**TASK INSTRUCTIONS**
Look through the material and copy each line holding "Expand".

**GIVEN INFORMATION**
######

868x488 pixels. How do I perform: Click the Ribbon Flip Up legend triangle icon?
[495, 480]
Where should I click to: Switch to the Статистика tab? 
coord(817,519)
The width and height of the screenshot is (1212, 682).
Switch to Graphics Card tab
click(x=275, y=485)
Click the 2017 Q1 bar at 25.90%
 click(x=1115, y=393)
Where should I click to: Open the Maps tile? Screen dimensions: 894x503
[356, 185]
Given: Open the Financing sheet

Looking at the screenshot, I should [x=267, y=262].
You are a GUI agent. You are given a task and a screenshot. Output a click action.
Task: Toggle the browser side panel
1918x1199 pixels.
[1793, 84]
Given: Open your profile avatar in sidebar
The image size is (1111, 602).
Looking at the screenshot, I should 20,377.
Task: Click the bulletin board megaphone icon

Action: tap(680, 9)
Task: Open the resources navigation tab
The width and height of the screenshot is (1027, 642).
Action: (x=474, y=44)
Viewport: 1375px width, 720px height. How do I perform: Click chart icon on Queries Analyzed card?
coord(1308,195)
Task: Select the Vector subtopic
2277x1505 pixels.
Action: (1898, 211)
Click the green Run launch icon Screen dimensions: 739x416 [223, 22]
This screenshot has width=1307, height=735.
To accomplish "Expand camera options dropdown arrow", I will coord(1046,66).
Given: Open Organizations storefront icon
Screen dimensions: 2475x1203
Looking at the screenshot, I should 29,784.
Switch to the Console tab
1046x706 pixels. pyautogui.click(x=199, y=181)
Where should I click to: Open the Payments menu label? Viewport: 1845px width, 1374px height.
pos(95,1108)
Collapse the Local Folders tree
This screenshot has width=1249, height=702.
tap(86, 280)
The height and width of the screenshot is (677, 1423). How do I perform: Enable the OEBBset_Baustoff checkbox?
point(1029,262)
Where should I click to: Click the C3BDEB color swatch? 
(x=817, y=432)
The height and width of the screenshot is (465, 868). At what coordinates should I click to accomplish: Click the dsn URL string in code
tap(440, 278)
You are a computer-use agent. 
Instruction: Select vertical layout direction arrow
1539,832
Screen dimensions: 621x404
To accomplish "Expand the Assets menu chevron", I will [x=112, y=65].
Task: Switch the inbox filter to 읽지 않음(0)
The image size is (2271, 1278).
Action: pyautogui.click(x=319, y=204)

######

**OUTPUT FOR THIS EXERCISE**
To accomplish "Expand camera options dropdown arrow", I will coord(1046,66).
To accomplish "Expand the Assets menu chevron", I will [x=112, y=65].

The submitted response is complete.